2019-05-14 · Caio Lente

The main goal of Kuber is to help with massively parallel computations. It leverages kubernetes and docker in order to create a container that automatically runs orchestrated tasks in parallel via expansion. If you already use Google Cloud Platform, Kuber is also able to automatically create clusters, run computations, and track their progress with Google’s cloud SDK.

If you’ve never heard of container orchestration, persistent cloud storage, or parallel computing, this tutorial might feel like a little bit too much. You don’t need to be any type of expert in these subjects, but it would help to know what these terms mean.

This tutorial will guide you through creating your first Kuber task. Before starting, make sure your environment has all requirements met with the “Getting started” vignette.

The task itself

Kuber’s main advantage over most parallelisation packages (like Parallel or Future/Furrr) is that it automatically creates a computing cluster that runs your task via container orchestration. This can be very useful for e.g. web scraping because (1) each node has a different IP, (2) saving scraped HTMLs is easy with Google Cloud Storage, and (3) the process can be picked up/put down at any point.
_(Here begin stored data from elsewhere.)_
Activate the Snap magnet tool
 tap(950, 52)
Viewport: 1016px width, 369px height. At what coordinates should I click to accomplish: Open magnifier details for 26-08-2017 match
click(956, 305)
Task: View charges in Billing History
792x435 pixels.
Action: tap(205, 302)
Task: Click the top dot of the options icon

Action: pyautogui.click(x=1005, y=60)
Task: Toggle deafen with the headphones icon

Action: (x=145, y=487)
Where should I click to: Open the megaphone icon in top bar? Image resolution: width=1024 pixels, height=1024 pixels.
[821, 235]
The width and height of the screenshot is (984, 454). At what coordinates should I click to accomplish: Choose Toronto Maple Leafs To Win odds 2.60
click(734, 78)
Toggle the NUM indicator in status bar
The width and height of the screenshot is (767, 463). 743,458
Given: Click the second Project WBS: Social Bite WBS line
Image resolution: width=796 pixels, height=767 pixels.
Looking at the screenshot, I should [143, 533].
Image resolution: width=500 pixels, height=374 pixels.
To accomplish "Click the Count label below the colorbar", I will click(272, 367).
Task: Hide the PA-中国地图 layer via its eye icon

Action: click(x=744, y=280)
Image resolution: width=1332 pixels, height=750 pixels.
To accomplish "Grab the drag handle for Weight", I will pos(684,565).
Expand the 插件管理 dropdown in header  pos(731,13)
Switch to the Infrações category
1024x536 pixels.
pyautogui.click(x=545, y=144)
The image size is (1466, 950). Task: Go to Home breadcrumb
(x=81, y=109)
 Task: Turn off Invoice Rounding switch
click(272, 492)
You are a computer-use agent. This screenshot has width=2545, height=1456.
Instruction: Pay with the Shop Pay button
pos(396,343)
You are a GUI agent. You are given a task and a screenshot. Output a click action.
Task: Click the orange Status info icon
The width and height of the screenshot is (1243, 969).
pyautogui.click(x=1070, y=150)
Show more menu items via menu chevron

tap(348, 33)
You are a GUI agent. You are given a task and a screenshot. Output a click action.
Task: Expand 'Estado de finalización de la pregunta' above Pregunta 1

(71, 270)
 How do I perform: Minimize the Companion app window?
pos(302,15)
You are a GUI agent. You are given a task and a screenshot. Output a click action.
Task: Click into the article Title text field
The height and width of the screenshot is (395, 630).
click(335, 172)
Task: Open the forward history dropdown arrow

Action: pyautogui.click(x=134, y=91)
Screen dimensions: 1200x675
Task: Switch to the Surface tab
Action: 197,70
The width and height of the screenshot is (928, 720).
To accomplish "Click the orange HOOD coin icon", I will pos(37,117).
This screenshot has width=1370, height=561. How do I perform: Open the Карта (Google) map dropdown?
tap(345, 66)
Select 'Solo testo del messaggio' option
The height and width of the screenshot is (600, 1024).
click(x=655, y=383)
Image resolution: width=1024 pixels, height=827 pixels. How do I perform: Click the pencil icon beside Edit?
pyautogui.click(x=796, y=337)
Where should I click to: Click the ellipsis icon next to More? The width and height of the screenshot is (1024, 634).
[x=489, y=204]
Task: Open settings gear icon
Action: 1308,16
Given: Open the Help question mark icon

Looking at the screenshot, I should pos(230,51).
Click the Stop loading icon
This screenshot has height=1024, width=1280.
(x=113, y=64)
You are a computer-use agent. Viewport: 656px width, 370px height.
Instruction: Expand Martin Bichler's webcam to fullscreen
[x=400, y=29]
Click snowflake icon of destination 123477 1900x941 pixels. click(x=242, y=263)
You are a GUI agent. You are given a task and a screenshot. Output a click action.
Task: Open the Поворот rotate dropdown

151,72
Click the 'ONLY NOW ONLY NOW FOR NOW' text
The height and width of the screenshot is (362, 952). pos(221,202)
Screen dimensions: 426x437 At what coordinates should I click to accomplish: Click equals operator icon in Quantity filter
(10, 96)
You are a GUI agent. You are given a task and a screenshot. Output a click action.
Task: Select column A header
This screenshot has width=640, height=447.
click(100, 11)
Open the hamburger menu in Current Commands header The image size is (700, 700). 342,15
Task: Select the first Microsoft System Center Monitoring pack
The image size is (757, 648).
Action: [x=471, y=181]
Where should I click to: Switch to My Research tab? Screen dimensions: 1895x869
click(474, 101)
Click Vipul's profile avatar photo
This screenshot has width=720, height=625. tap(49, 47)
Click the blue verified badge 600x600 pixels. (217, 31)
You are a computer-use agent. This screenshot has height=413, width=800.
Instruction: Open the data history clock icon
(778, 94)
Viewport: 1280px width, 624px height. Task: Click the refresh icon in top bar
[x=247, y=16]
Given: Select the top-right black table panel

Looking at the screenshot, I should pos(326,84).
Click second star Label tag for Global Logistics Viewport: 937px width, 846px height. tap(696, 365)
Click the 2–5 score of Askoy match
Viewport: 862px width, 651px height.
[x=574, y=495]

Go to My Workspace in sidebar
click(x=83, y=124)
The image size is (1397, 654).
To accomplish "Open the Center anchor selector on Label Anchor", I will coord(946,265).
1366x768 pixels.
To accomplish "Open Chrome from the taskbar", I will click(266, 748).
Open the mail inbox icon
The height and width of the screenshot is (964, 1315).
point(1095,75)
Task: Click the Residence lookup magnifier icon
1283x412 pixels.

In this tutorial, the function to be parallelized is the following:

# Scrape a character vector of URLs
scrape_urls <- function(urls) {

  # Create a directory
  dir <- fs::dir_create("scraped")

  # Iterate over URLs
  paths <- c()
  for (url in urls) {
    path <- paste0(dir, "/", stringr::str_remove_all(url, "[^a-z]"), ".html")
    paths <- append(paths, path)

    httr::GET(url, httr::write_disk(path, overwrite = TRUE))
  }

  return(paths)
}

Simple enough, this function takes a character vector of URLS, scrapes them, and saves the resulting HTMLs in a local directory.

Creating the cluster

Now on to Kuber. If everything was installed correctly, you should be able to create a simple cluster with the following command:

library(kuber)

kub_create_cluster("toy-cluster", machine_type = "f1-micro")
#> ✔  Creating cluster

Head over to the Kubernetes console to see if everything worked. Don’t worry if you get a bunch of warnings, most of them are about the SDK’s version.

Creating the task

The most important function on Kuber is probably the next one. It creates a directory on your local machine that describes the parallel computation and its cluster, bucket, image, and service account. To run the command below, only toy-key.json (the service account key downloaded in the “Getting started” vignette) must already exist at the indicated location; the rest is all created for you.

kub_create_task("~/toy-dir", "toy-cluster", "toy-bucket", "toy-image", "~/toy-key.json")
#> ✔  Fetching cluster information
#> ✔  Fetching bucket information
#> ✔  Creating bucket
#> ●  Edit `~/toy-dir/exec.R`
#> ●  Create `~/toy-dir/list.rds` with usable parameters
#> ●  Run `kub_push_task("~/toy-dir")`

Editing exec.R and list.rds

The directory created by kub_create_task() has some files that are explored in detail on that function’s documentation, but the two most important are exec.R and list.rds. The first contains the R file to be executed by the docker image, while the latter has every object that every node needs for its own exec.R.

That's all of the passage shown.